In spite of everything, Stahl did not completely reject any mechanical element in the vital function, recognizing the importance of the tonic movement. This referred to a contractive and relaxing movement in parts of the body (or tissues) that played a relevant role for metabolism. Although, for Stahl, it was the anima that directed these movements.
Although with the passage of time the vitalists were discarding the ideas about the anima, some highlighted Stahl's thesis where he differentiated between living organisms and machines without lives.
Other contributions
Stahl's contributions to the scientific world could be observed thanks to the large number of experiments he carried out at the chemical level on oils, salts, acids and metals. His publications were often devoted to topics that had to do with practical chemistry.
Among other research, he dealt with topics such as brewing, the dyeing process, the production of saltpeter and the processing of minerals.
His work was also focused on defending the contribution made by science and the chemical industries to other areas, especially the benefit it generated for the economy at the national level.
Stahl was a faithful believer in the existence of the alchemical transmutation of metals when he began his career. This thought was changing with the passage of time and finally he was a skeptic of alchemy.
As a teacher he had a lot of influence on those who sought his knowledge. Some of his students had a prominent presence in German academic institutions, as well as in government positions.

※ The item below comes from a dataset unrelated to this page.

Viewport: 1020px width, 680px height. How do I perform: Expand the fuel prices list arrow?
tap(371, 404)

His fame as a medical thinker did not reach higher peaks due to the presence of Hermann Boerhaave and Albrecht von Haller, from Leiden State University in the Netherlands and the University of Göttingen in Germany, respectively. The ideas of these doctors had a great impact in Europe and became mainstream, something that overshadowed the figure of Stahl.
The phlogiston theory proposed by Stahl was categorically accepted in Europe, but was soon displaced by the chemical revolution, which began in the 1980s, at the hands of the French chemist Antoine-Laurent Lavoisier.
Plays
Among the most relevant works carried out by Georg Stahl during his career are five publications made between 1697 and 1730.

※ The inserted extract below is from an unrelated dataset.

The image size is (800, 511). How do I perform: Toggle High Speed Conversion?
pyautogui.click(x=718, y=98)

In 1702, he published Specimen becqueriano which was a work where Stahl established a favorable position on the theory put forward by Becher in relation to combustion. It was here that Stahl captured his ideas on the phlogiston theory.

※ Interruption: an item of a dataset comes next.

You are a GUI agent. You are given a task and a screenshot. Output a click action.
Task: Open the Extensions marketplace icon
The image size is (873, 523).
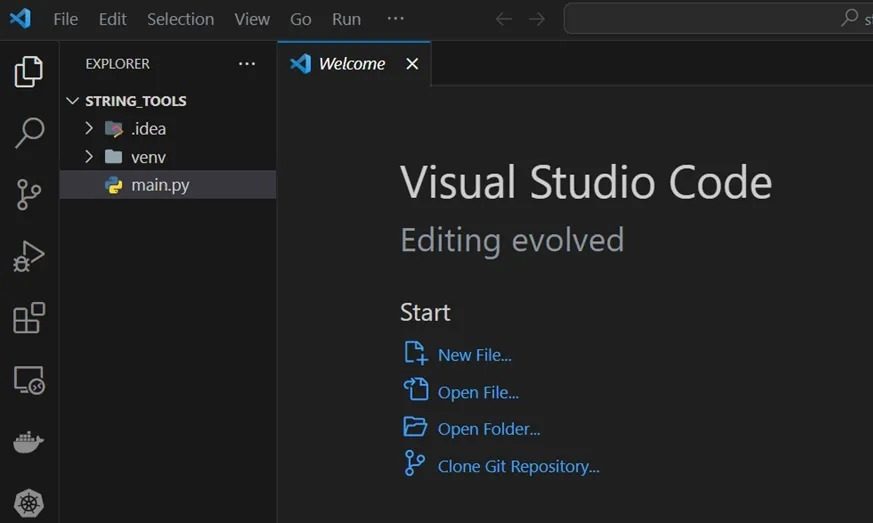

Despite its significance, his story has not been widely publicized, in fact, there are no relevant studies on Stahl's life in English. Only authors such as John Stillma and James Partington spoke about their contributions to the area of chemistry in some of their works.
References
- Chambers, R. (1856). Modern History. Edinburg: W. & R. Chambers.
- Martini, A. (2014). The renaissance of science. Florida: Abbott Communication Group.
- Porter, R. (2008). The Cambridge history of science. Cambridge: Cambridge University Press.
- Thompson, C. (2012). Alchemy and alchemists. Mineola, NY: Dover Publications.
- Zumdahl, S., & DeCoste, D. (2013). Chemical principles. California: Brooks / Cole.